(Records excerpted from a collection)
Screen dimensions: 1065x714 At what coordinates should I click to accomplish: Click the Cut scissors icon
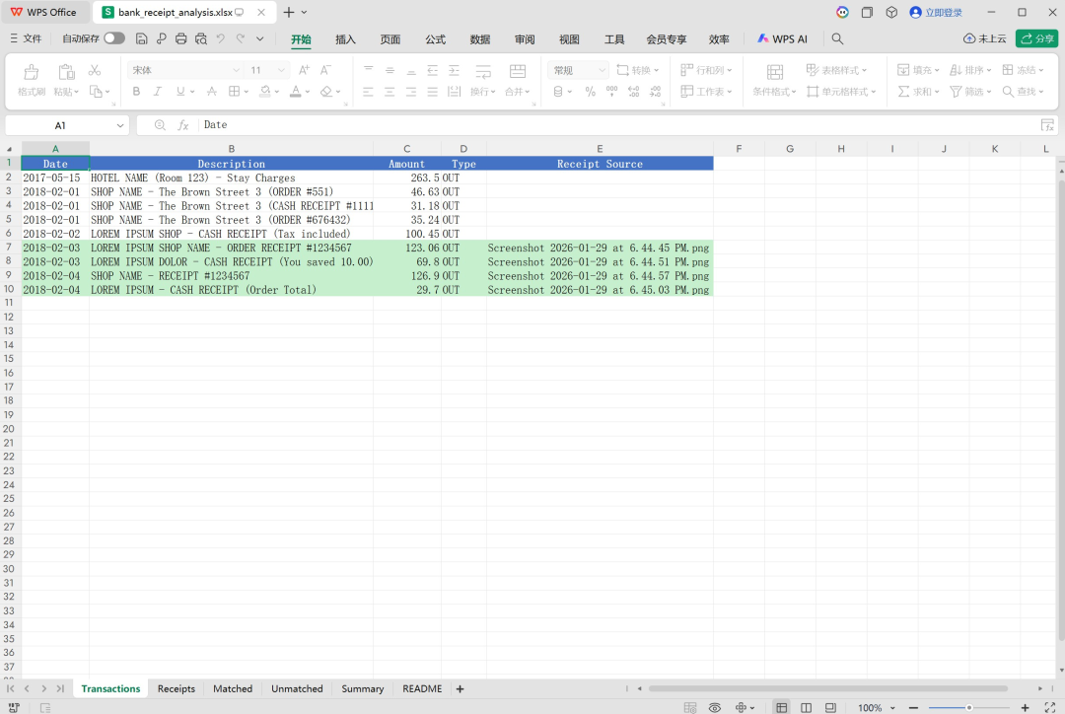click(95, 70)
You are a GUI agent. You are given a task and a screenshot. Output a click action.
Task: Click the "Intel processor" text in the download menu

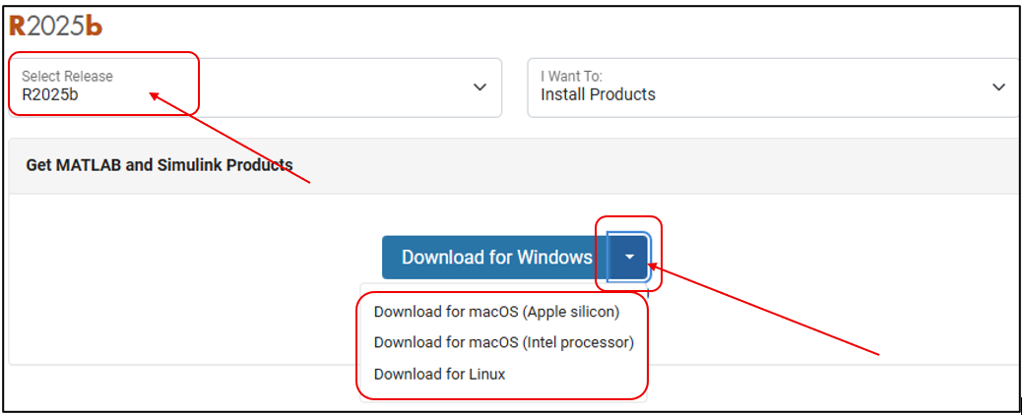pos(578,342)
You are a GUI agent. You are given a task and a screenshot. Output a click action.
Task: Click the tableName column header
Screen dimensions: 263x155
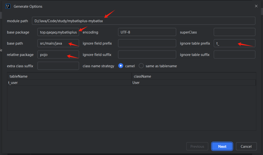click(x=69, y=76)
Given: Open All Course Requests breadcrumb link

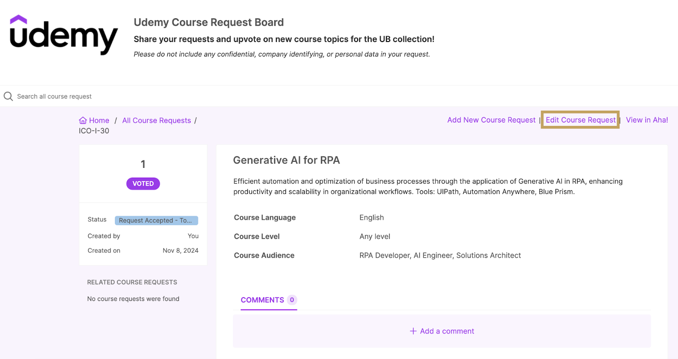Looking at the screenshot, I should (x=156, y=120).
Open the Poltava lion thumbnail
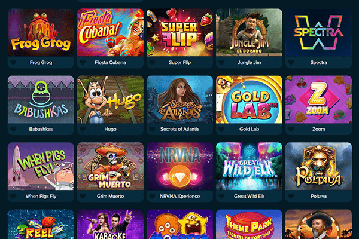The width and height of the screenshot is (359, 239). click(x=318, y=166)
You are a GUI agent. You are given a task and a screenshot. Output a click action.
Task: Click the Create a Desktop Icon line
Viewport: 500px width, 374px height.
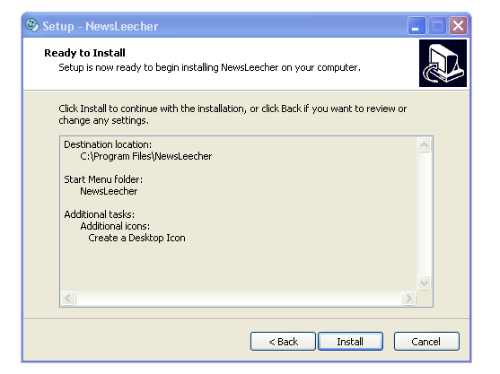pyautogui.click(x=136, y=238)
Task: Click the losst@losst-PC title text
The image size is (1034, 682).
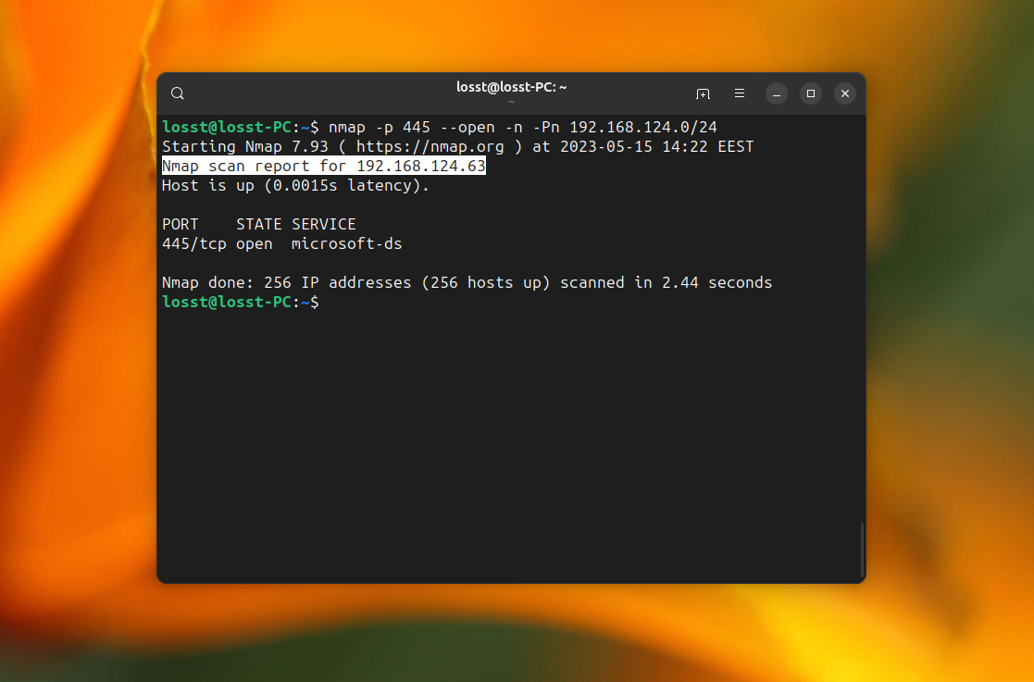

WHAT YOU WILL DO: In the records above, locate the line with "Task: Click the tableName column header"; output it and each line after it through the last one, exactly, omitting pictures.

ANSWER AREA:
Task: Click the tableName column header
Screen dimensions: 263x155
click(x=69, y=76)
Given: Open All Course Requests breadcrumb link

Looking at the screenshot, I should (x=156, y=120).
Open the Poltava lion thumbnail
The width and height of the screenshot is (359, 239). click(x=318, y=166)
You are a GUI agent. You are given a task and a screenshot. Output a click action.
Task: Click the Create a Desktop Icon line
Viewport: 500px width, 374px height.
pyautogui.click(x=136, y=238)
Task: Click the losst@losst-PC title text
The image size is (1034, 682).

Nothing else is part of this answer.